-- begin GIVEN RECORDS --

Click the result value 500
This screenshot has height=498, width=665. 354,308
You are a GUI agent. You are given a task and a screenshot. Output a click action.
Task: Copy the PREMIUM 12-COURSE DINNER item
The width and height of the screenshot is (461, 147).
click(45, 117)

-- end GIVEN RECORDS --

**WHAT NEEDS TO BE DONE:** Can you print all of the lines above again, word for word and unchanged?

**THE REPLY:**
Click the result value 500
This screenshot has height=498, width=665. 354,308
You are a GUI agent. You are given a task and a screenshot. Output a click action.
Task: Copy the PREMIUM 12-COURSE DINNER item
The width and height of the screenshot is (461, 147).
click(45, 117)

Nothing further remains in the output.